When we argue, we have an attack/defend way of trying to get our point across. Over the last year or so, when we get into heated arguments my wife always throws the divorce card on the table. I am unsure if she really understands how much it hurts to hear those words. At first, I just let it pass as angered words. I have always tried to change her mind, because losing her would be devastating. Now those words ring in my head as I try and sleep. I have always wanted to work on our problems to give our marriage the chance it deserves. I don't feel as though we have given our full attention to trying to make our marriage better for both of us.

A couple of months ago, she told me she needed me to take steps to make our financial situation better for the future. Which I took to heart, and am doing the things necessary to make that part of her life easier. In return I had asked for her to take steps to ensure our emotional future could have just as bright of a future. 

She has just started to look into some things. She found this website last night, and we are going to be posting and checking out what others say.
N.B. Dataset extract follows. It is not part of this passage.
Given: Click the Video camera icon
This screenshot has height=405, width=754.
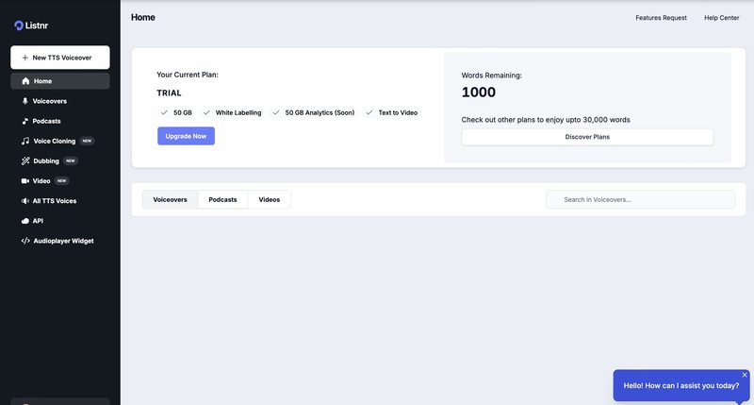Looking at the screenshot, I should point(25,180).

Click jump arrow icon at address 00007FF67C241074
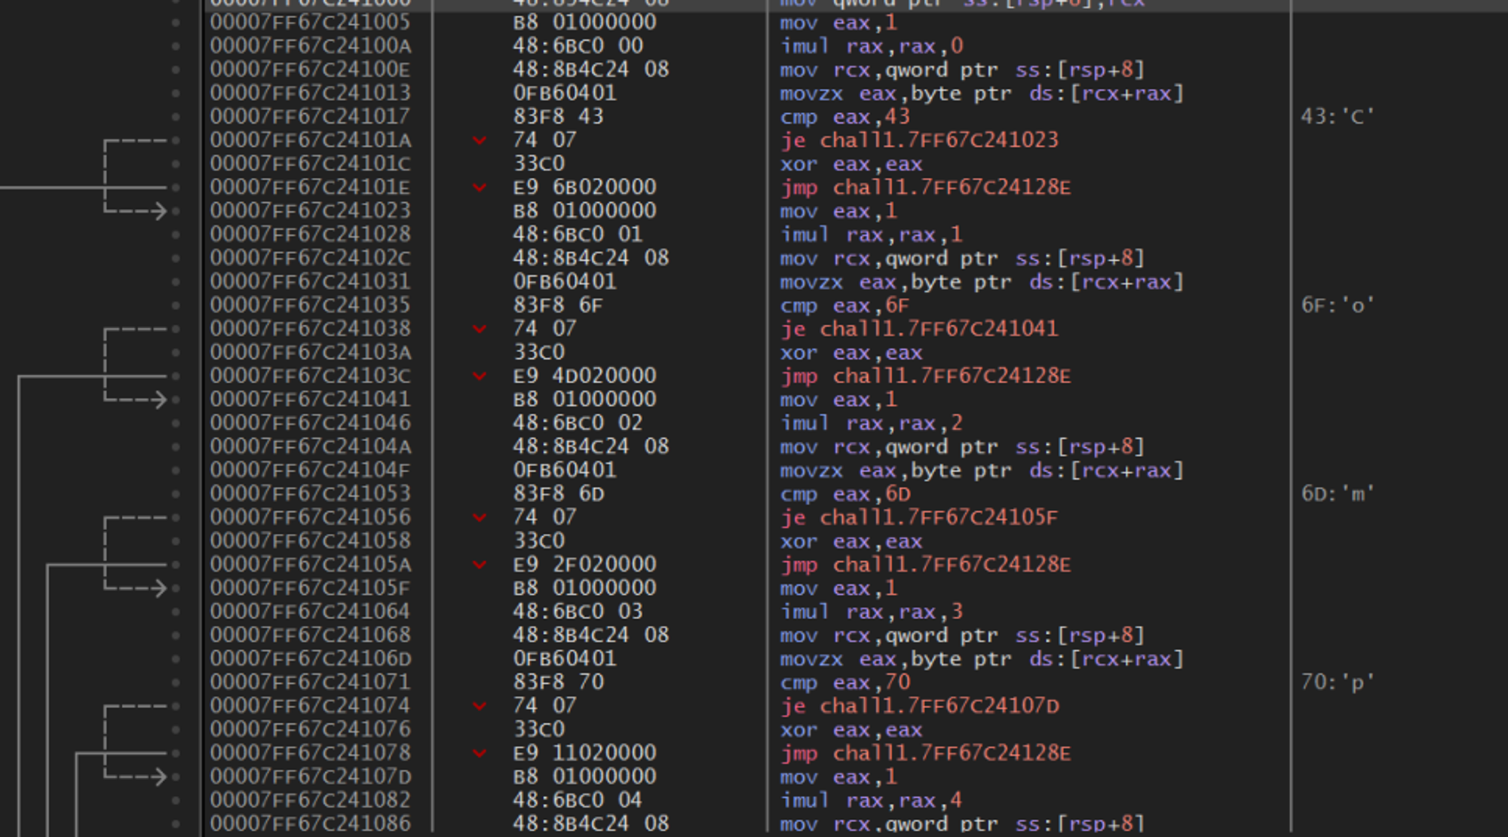(480, 706)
I have found that I can listen easier to a third parties opinion when I am not trying to defend my position, or try and attack her views. 

The bottom line I have is she says she doesn't think things will ever get better. My thought is how are things ever going to get better unless we put in the work to change?


----------



## Amplexor (Feb 13, 2008)

Things can and do get better for couples in trouble. That you are working on this forum together I think is a great idea. I hope we can help.


----------



## draconis (Oct 3, 2007)

I personally think that it is great that the two of you found this site together. I think it can really help if both of you want it too.

I hope this can help you both.

http://talkaboutmarriage.com/general-relationship-discussion/1384-communication-thesis.html

draconis


----------



## Josh (Jul 4, 2008)

Try to bomb your wife with love:
1. Buy her flower
2. Spend time with her - listening to what she has to say.
3. Do small tasks that she usually do around the house.
4. Try to understand her when you are having conversations but really understand her.
5. take her out at least once a week

Change the "it wont get better attitude" she has and you'll see how things will start going back to track.


----------